Evangelho: Mc 7,14-23

Depois de responder bem à crítica dos fariseus sobre comer os pães sem lavar as mãos (cf. vv. 1-13; evangelho de ontem), Jesus se dirige à multidão (v. 14-16) e depois, em casa, aos discípulos (vv. 20-23).

Jesus chamou a multidão para perto de si e disse: “Escutai todos e compreendei: o que torna impuro o homem não é o que entra nele vindo de fora, mas o que sai do seu interior. Quem tem ouvidos para ouvir, ouça” (vv. 14-16).

Já não se trata de uma tradição, de interpretação e observância, mas da própria lei, ou seja, dos tabus alimentares rituais (Lv 11; Dt 14). Na torá (a “lei” de Moisés, em grego o Pentateuco, os primeiros cinco livros do AT), Deus diz: “Separai o puro do impuro” (Lv 10,10) e: “Separai também vós os animais puros dos impuros… e não vos contamineis com animais, aves ou répteis que eu separei como impuros. Sede santos para mim, porque eu, o Senhor, sou santo…” (20,25-26). O que Jesus diz equivale à abolição formal dessa lei (vv. 19-20; At 10,9-15).
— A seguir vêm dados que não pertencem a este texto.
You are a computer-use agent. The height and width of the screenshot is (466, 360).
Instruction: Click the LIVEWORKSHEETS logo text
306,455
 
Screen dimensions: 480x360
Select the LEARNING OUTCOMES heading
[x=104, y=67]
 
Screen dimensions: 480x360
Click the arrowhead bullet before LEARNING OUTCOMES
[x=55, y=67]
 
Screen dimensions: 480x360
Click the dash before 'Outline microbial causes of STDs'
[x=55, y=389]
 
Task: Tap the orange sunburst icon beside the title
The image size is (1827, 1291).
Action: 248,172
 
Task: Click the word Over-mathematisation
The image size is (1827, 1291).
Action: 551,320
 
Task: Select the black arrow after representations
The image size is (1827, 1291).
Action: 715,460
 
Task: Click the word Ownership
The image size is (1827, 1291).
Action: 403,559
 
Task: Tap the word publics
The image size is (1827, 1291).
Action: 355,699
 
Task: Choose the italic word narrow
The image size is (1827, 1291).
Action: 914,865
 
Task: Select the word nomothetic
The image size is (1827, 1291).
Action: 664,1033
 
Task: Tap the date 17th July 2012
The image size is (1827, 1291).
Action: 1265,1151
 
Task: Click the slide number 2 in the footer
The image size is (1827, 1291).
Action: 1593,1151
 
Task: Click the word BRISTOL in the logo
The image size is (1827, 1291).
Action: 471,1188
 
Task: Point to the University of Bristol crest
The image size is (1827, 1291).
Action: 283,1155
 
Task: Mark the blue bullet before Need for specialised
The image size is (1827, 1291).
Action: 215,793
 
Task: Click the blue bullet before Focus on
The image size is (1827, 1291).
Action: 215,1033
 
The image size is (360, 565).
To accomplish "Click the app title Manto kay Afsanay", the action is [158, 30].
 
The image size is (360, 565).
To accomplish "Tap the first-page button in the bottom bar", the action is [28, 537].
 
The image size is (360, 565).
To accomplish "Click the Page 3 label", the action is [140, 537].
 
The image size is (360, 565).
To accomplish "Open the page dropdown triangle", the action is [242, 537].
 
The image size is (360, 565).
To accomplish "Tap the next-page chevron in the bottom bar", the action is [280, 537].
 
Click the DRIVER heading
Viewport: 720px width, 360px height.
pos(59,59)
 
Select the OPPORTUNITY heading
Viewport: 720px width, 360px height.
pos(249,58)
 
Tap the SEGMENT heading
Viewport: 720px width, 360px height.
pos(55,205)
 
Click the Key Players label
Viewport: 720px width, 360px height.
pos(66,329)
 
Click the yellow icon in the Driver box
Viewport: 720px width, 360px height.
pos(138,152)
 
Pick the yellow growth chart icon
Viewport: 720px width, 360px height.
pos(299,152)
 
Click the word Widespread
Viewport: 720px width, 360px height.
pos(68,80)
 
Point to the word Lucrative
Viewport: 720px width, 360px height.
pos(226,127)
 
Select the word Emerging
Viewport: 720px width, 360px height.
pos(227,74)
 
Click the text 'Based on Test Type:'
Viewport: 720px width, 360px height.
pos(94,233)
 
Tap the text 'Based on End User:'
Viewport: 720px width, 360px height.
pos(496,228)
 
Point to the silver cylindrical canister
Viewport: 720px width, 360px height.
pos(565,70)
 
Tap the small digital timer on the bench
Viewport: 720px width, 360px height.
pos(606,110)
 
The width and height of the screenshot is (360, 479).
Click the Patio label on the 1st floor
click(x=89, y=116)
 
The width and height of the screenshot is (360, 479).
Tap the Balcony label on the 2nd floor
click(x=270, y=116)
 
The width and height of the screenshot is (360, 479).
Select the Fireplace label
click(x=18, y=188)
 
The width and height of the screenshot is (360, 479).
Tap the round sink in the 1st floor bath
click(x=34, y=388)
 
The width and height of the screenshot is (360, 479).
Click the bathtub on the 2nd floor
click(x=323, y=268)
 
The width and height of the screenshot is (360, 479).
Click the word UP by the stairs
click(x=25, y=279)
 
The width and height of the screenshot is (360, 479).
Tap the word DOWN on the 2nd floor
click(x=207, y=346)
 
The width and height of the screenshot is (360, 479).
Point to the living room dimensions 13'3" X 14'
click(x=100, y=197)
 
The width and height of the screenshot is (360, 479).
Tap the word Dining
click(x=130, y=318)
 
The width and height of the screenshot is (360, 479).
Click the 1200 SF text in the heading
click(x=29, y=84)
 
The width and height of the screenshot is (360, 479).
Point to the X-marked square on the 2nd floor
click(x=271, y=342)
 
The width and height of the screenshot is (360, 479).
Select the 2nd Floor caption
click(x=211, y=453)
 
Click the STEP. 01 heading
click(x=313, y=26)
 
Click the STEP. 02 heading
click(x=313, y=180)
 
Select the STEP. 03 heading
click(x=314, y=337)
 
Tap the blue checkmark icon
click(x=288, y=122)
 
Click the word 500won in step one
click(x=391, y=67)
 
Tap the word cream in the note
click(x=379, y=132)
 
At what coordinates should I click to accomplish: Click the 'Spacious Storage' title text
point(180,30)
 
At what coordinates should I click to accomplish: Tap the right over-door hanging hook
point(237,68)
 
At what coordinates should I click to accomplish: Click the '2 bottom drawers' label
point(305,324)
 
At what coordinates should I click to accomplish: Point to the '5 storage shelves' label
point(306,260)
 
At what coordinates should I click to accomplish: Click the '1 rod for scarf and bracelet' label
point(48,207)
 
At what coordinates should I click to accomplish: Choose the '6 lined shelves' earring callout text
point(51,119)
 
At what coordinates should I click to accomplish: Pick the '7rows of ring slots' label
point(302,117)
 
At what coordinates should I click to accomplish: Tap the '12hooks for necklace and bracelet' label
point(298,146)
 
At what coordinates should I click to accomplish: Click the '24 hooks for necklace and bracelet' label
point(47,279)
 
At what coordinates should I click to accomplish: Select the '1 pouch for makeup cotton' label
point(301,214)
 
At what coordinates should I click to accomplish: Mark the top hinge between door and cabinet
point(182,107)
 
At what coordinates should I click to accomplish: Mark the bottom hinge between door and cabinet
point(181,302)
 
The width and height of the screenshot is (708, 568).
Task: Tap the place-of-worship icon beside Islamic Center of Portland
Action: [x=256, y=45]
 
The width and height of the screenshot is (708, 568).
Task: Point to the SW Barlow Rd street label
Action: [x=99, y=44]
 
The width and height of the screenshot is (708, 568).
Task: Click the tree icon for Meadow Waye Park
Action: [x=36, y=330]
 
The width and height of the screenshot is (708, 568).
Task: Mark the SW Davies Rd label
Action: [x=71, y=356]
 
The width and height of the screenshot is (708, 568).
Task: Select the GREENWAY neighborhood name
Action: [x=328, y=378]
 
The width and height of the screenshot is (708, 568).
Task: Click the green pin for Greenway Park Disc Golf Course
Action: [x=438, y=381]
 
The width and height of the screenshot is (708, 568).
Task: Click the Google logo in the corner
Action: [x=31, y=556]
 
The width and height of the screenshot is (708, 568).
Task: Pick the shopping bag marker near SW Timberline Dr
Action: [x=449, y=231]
O apelo ao ouvido (v. 16; cf. 4,9.23) falta na maioria dos manuscritos.

Quando Jesus entrou em casa, longe da multidão, os discípulos lhe perguntaram sobre essa parábola. Jesus lhes disse: “Será que nem vós compreendeis? Não entendeis que nada do que vem de fora e entra numa pessoa, pode torná-la impura, porque não entra em seu coração, mas em seu estômago e vai para a fossa?” Assim Jesus declarava que todos os alimentos eram puros (vv. 17-19).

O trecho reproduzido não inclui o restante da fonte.